Iya memilih menjadi dalang dengan melakukan lakon carangan ( improvisasi) melalui cerita
wayang yang dimainkannya seperti lakon Dewa Ruci, Dewa srani, Jamus Kalimasada,
Begawan ciptaning, dan Semar mbarang jantur dengan lebih bernafaskan Islam. Iya juga
menciptakan tembang sejenis Sinom dan Kinanthi yang berisi nasihat dan ajaran tauhid.
Dalam berdakwah Sunan Muria tidak menghilangkan tradisi lama yang sudah
berkembang dalam masyarakat. Iya memberikan warna Islam yang dikembangkan menjadi
tradisi baru misalnya tradisi bancaan yang menghidangkan tumpeng untuk di bawah dan
dipersembahkan ke tempat-tempat keramat. Iya juga mempertahankan kenduri atau selamatan
dengan mengirimkan doa kepada leluhur yang dilakukan di rumah penyelenggara kenduri.
Sunan Muria adalah tokoh setiap pendukung Kerajaan Demak. Hal ini terlihat dari daerah
sekitar makamnya di lereng gunung Muria terdapat 17 makam lainnya yang merupakan
makam prajurit dan punggawa kerajaan Demak yang diperintahkan untuk menjaga Sunan
Muria.
Sebagai salah satu anggota Wali Songo. Sunan Muria (Raden Umar Said) merupakan Sunan
yang eksentrik dalam menyebarkan agama islam di Muria Kudus yang merupakan daerah
dataran tinggi. Beliau bertempat tinggal di Muria, lalu beliau mendirikan sebuah masjid
mewah di gunung Muria, yang pada saat itu tidak mungkin ada orang yang menggunakan
masjid tersebut terlebih lagi berada di puncak gunung.

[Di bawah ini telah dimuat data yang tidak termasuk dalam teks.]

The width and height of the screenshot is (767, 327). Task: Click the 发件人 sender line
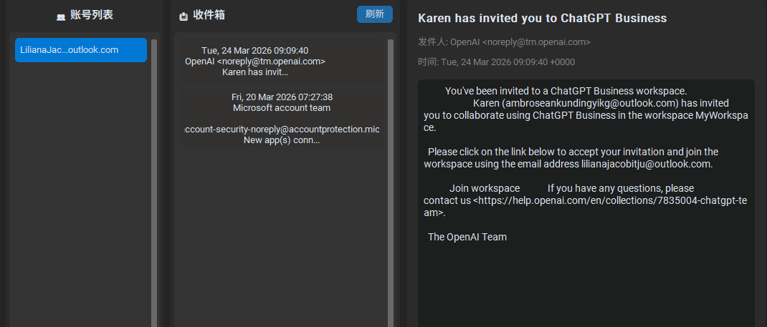click(504, 42)
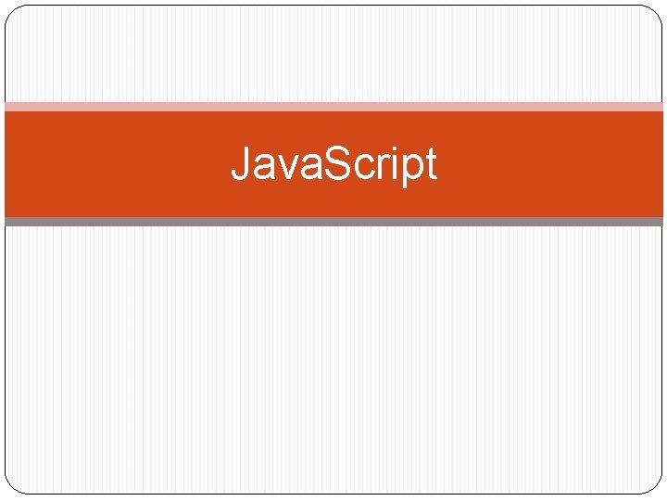Select the pink stripe above the banner
Viewport: 667px width, 501px height.
(x=334, y=107)
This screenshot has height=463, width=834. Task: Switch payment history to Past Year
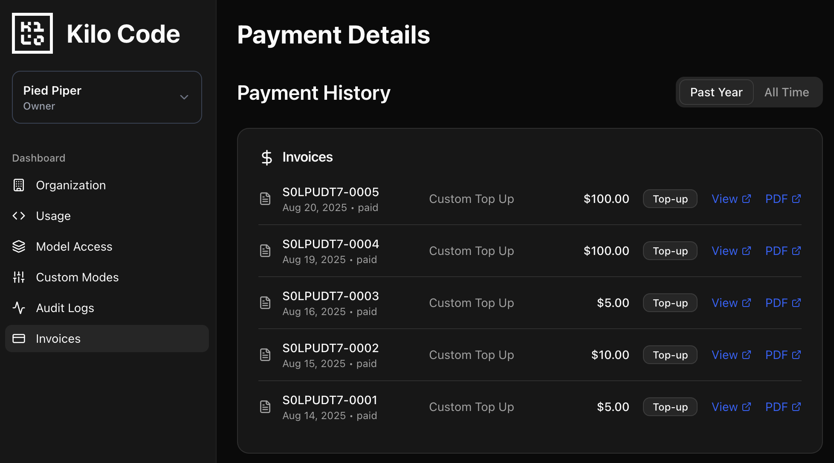716,92
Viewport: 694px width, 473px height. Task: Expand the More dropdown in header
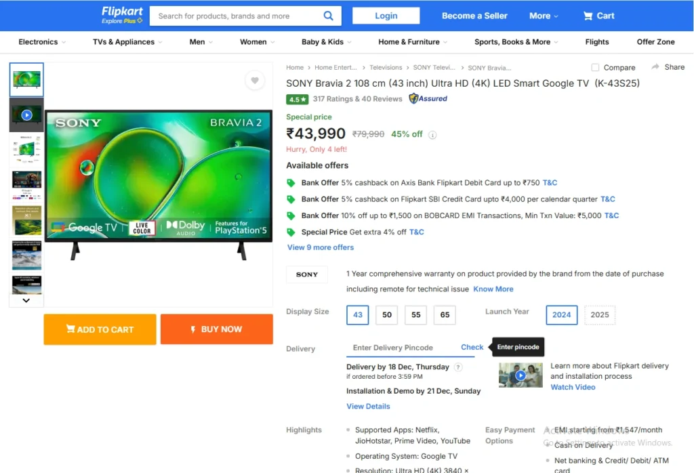pyautogui.click(x=544, y=16)

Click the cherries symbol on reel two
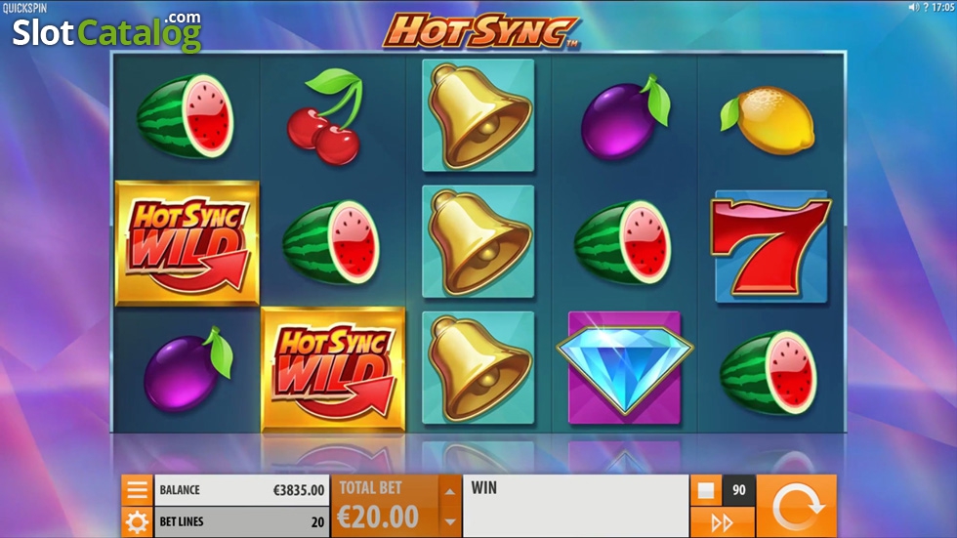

Namun dengan ketakwaan dan kegigihannya dalam menyebarkan agama islam beliau mampu
meramaikan masjidnya. Masjid Sunan Muria menjadi ramai oleh masyarakat yang
beridabah. Bayangkan, Sunan Muria setiap hari harus naik turun gunung untuk berdakwah.
Beliau berdakwah melalui kesenian gamelan dan wayang, beliau juga menciptakan
tembang Sinom dan Kinanti yang Anda kenal dalam tembang macapat.

Namun sayangnya, masjid mewah Sunan Muria tidak berumur panjang. Masjidnya dibakar
sendiri oleh Sunan Muria lalu beliau membangun kembali masjid yang sederhana. Peristiwa
luar biasa itu sengaja dilakukan beliau demi menghindari rasa takabur dan hal-hal yang tidak
diinginkan di masyarakat supaya tidak terjadi prasangka buruk dan pergunjingan.

Dengan sedikit kisah diatas, membuktikan betapa arifnya Sunan Muria sebagai seorang wali
dan khalifatullah di tanah jawa dan perjuangan belilau dalam menyebarkan Islam.

Selain masjid, beliau juga mewariskan beberapa ilmunya, yang tentunya bisa menjadikan
sarana mendekatkan diri kepada Allah SWT dan hidayah Sunan Muria dalam menjalani
kehidupan didunia yang sesak akan permasalahan dunia.